When I was busy listing reasons that conservatives should be opposed to school choice, I skipped over a biggy.
School choice is taxation without representation.
When some cranky old fart (crankier and older than I am, anyway) wants to complain about having to pay taxes for schools when his kids aren't even IN school any more, I have a standard answer. Schools are not a service for parents. The people who produced the student are not the only "customers" for the school.
The educated human who emerges from school will become a neighbor, an employee, a parent, a spouse, a voter, a (one hopes) involved citizen, a person whose job will contribute in some way to the life of the community. Everybody who will ever deal with her in any of those capacities shares the benefits of that education. They are all "customers" of public education. Whether they are relatives of the educatee or not is hardly the point.
We all have a stake in public education. We all pay taxes to support public education.

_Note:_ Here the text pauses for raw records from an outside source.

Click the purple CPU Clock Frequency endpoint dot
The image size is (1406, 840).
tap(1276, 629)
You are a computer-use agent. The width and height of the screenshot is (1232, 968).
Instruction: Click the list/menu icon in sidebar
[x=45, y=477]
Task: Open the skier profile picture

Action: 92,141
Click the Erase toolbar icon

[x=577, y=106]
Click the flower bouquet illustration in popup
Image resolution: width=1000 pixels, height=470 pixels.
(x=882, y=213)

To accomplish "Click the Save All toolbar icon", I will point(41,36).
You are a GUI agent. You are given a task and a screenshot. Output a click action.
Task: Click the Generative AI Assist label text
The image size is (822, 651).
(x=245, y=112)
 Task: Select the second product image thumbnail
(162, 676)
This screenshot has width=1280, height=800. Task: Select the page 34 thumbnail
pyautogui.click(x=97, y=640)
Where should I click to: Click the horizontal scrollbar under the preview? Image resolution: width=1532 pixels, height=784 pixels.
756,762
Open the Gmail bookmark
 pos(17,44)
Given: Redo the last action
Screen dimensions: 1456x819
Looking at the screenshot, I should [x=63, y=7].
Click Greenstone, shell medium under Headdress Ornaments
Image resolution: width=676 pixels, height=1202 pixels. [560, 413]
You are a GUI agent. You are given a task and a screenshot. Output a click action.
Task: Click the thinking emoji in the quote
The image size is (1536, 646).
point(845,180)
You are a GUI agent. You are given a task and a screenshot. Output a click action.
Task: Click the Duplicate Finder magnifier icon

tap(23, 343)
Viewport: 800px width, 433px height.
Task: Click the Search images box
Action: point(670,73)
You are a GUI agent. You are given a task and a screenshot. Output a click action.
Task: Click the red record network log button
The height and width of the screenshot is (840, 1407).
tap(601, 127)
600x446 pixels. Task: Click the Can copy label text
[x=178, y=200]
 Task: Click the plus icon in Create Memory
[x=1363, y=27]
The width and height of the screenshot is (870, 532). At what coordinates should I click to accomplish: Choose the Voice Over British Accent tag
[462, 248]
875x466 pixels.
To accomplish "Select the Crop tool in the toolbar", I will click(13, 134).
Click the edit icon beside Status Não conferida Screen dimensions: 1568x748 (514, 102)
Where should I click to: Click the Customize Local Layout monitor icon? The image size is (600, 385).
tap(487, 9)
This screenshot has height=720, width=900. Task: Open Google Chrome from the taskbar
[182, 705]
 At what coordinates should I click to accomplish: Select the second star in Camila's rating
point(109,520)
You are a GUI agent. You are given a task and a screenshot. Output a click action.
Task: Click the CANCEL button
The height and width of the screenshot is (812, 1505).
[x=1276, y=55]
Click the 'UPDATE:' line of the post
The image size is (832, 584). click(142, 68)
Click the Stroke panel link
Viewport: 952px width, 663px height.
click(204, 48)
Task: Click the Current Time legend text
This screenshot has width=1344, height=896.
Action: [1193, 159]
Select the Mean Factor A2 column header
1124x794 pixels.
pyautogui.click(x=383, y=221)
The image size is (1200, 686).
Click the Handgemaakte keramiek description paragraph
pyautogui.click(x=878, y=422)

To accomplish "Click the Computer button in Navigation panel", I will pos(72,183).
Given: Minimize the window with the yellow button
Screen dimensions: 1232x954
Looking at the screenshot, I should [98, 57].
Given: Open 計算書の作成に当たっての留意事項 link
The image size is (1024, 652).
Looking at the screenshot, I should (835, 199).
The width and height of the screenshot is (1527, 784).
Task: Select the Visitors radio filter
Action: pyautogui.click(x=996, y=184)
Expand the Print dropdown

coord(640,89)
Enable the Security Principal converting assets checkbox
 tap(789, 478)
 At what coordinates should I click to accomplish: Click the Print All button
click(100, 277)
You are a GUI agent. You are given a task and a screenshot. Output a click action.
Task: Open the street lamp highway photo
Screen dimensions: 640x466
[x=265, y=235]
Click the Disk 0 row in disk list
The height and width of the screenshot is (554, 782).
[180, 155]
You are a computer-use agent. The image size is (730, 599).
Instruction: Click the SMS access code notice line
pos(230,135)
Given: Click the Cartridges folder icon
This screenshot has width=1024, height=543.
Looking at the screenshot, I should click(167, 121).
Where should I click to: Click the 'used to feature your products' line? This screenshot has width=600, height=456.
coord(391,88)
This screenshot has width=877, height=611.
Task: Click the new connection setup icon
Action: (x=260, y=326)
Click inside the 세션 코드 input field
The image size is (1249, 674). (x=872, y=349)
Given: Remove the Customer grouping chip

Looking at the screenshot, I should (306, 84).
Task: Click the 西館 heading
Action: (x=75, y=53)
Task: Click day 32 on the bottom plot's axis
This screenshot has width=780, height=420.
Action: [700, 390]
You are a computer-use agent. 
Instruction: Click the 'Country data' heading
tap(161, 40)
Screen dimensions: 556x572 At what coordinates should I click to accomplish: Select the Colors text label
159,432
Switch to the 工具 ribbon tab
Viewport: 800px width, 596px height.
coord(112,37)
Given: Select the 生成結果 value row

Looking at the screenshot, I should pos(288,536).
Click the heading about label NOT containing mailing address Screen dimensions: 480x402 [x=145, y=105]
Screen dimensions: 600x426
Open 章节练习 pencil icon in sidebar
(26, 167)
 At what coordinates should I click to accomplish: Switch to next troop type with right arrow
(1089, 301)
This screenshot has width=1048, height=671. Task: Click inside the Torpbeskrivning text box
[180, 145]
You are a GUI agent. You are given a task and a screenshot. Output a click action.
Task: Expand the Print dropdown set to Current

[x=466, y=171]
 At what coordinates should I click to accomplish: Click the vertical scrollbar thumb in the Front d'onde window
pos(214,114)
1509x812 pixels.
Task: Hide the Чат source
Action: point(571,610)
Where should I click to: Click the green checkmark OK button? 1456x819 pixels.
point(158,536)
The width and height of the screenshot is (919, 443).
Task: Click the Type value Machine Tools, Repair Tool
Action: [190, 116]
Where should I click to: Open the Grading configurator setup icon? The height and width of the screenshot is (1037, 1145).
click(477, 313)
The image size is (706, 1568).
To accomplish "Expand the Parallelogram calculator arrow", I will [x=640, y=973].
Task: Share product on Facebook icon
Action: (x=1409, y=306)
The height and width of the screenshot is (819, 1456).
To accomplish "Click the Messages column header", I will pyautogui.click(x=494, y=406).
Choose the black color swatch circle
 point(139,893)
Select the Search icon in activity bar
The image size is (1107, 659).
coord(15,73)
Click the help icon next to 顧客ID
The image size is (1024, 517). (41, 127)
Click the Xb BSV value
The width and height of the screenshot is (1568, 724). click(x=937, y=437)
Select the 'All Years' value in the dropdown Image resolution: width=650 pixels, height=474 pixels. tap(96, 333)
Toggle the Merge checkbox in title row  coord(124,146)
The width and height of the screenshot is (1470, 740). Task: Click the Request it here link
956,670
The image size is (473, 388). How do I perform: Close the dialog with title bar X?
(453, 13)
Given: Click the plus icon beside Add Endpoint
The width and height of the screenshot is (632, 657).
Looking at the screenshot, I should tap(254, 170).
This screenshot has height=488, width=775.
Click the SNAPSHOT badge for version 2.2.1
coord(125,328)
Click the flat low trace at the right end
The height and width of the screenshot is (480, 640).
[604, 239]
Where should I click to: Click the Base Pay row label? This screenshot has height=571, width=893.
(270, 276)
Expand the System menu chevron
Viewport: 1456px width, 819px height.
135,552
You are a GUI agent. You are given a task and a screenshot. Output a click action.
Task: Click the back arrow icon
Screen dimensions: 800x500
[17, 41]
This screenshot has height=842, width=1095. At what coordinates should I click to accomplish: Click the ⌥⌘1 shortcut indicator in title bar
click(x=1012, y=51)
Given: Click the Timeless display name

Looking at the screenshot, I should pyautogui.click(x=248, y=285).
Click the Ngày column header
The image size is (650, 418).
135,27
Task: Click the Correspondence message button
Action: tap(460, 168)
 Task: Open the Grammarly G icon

And we all get to vote on who will manage the operation of our schools (well, unless we are in occupied territories like Philadelphia or Newark).
School choice throws all of that out the window. Do you think it's a bad idea for a student to attend Flat Earth High School or Racial Purity Elementary School or God Is Dead Day School? Well, under school choice, if you don't have a kid, you don't have a voice. Too bad for you.
Oh, your tax dollars will still go to that cute school where the mascot is Jesus riding a dinosaur -- but whether you're upset because that mascot is ironic or because it isn't, you don't get to complain.
And that's not the worst of it. In PA, we've already seen how this works with cyber-charters -- just thirty or forty families can decide that an entire school district will have to make massive cuts. When they jump ship, they don't just take their own tax dollars with them -- they take the tax dollars of all their neighbors as well, and those neighbors get no say in the matter at all. Even electing new school board members won't make a difference.
Local control of schools used to be one of the last remaining arenas in which regular folks, regular taxpayers still had a say (yes, I know, large city school politics are a messy cesspool of, well, politics -- but that's not where we all live). School choice undercuts that power, sometimes removing it completely. I don't see how any part of the political spectrum can think that's a great idea.